#### STUDY MATERIAL

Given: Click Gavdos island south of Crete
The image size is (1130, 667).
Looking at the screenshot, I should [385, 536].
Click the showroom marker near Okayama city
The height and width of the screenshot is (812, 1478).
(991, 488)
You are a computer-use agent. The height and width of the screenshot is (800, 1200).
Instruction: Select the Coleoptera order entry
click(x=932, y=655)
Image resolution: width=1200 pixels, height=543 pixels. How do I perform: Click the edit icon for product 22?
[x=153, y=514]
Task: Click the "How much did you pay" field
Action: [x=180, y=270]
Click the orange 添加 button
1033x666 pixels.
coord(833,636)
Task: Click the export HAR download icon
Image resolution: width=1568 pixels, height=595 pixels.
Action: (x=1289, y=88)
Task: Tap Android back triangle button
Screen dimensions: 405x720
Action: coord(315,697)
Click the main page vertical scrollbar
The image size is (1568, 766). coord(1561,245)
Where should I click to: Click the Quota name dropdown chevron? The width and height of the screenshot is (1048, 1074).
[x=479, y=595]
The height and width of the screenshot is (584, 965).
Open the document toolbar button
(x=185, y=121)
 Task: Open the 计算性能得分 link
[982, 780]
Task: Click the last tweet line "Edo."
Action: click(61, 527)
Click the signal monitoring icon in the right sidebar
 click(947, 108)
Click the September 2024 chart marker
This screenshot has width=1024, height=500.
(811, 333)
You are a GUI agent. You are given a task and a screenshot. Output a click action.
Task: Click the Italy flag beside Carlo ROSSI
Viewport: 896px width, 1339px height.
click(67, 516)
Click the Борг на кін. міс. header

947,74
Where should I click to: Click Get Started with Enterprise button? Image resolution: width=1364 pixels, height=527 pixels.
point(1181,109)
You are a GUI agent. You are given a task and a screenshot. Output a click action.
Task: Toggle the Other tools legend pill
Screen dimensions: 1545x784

#### REQUIREMENT
Your response should hold only an exact copy of the lines above, from the one containing "Task: Click the Italy flag beside Carlo ROSSI" through the end of the entries.

#### EXERCISE ANSWER
Task: Click the Italy flag beside Carlo ROSSI
Viewport: 896px width, 1339px height.
click(67, 516)
Click the Борг на кін. міс. header

947,74
Where should I click to: Click Get Started with Enterprise button? Image resolution: width=1364 pixels, height=527 pixels.
point(1181,109)
You are a GUI agent. You are given a task and a screenshot. Output a click action.
Task: Toggle the Other tools legend pill
Screen dimensions: 1545x784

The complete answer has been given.